Tanpa mata, dunia ini seolah tidak ada.
Setelah sekian lama aku mencoba memahami apa
yang terjadi, satu hal yang kusadari adalah buliran pasir di kaki ku terasa
terlalu besar untuk kusebut pasir dan tetap terlalu rapuh untuk kusebut
kerikil. Beberapa diantaranya merangkak ke pergelangan, yang lain masih tetap
terkulai mati seperti sebagaimana seharusnya bulir pasir. Namun aku kira ini
hanya fase awal dari inderaku yang memberontak dari tidur.
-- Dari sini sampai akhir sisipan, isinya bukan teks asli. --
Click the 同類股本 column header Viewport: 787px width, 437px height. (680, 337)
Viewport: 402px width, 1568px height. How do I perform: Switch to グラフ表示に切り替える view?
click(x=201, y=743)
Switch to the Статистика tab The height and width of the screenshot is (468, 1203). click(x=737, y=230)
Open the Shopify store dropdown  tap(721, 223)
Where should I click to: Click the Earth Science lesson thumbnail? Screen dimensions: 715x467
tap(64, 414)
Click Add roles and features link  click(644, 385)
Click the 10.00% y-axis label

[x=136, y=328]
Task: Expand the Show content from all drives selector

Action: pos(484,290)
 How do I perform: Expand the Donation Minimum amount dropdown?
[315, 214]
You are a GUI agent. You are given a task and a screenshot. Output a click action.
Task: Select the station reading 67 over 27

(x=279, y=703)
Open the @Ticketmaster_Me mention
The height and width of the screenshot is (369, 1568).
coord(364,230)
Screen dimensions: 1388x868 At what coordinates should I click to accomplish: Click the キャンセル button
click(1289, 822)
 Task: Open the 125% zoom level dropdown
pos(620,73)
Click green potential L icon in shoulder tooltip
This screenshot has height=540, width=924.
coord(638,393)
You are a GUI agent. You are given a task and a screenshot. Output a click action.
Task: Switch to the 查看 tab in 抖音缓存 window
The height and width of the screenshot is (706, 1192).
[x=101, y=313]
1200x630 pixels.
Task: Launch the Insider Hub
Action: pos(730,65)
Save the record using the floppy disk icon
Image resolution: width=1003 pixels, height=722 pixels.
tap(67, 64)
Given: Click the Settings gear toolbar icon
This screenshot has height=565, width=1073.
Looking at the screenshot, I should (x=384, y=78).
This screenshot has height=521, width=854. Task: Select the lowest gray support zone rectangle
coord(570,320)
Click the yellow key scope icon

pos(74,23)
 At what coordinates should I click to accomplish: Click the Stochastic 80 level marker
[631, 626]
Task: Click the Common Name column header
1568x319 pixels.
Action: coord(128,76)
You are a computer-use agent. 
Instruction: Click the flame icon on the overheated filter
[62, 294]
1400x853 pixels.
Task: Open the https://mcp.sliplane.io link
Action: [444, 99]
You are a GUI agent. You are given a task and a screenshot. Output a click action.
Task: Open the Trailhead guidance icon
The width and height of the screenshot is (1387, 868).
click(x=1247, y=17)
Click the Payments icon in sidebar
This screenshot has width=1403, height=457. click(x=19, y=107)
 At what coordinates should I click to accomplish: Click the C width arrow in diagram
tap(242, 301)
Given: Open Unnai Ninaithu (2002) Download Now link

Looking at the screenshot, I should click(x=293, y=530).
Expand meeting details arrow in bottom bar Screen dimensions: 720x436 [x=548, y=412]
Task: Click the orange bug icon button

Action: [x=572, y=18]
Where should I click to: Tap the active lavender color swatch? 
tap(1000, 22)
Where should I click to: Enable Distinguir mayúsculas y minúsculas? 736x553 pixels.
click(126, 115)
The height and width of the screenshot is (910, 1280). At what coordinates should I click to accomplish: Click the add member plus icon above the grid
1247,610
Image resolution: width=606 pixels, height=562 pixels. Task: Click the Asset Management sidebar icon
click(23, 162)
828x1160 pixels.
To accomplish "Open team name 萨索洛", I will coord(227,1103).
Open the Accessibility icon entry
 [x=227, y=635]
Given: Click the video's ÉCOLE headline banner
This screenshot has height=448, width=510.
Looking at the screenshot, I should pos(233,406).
Bukan hanya kulit pergelangan kakiku yang
mencoba menipu, namun telinga ini pun mulai menggaungkan nyanyian merdu tak
selesai, berganti-gantian datang dan menyelesaikan satu sama lain. Bulu kudukku
merinding ketika punggungku mengucurkan keringat sembari bergetar karena
menggigil. Aku mencoba berkata kata namun suara yang kukeluarkan sama sekali
berbeda dengan apa yang kuharapkan. Satu demi satu perangkat tangkap-duniaku
mengamuk tak terkontrol, mereka membabi buta meninggalkan akal sehat, seolah
marah akan diskriminasi yang kulakukan selama bertahun-tahun pada mereka, lelah
menjadi anak tiri dari bola mata. Hingga setelah berjam jam aku kehilangan
pegangan akan apa yang nyata dan pura-pura, mereka hentikan protes serta
demonstrasi.
Yang aku bayangkan aku meringkuk di sebuah
pojok yang bukan pojok, dikurung dalam kegelapan menakutkan. Sungguh ketika
semua hal yang terjadi sama sekali tak terjawab alasan serta pasti, maka kita
hanya bisa menyerah pada balada kegelisahan yang panik. Dan disana aku berdiam;
aku rasa itu yang tubuhku lakukan meski dalam pikiran, keempat inderaku masih
riuh melakukan makar sepihak, menyiksaku dalam tiap detik yang kuhitung dari
ketukan tetes air yang jatuh.
Tetes air.
Aku tersadar bahwa semenjak pertama aku jatuh
ke tempat ini, tetap ada ketukan tetes air.
Lalu hening.
Lalu aku merasakan sesuatu yang besar,
bersiap-siap untuk mengarungi realita yang sama sekali berbeda.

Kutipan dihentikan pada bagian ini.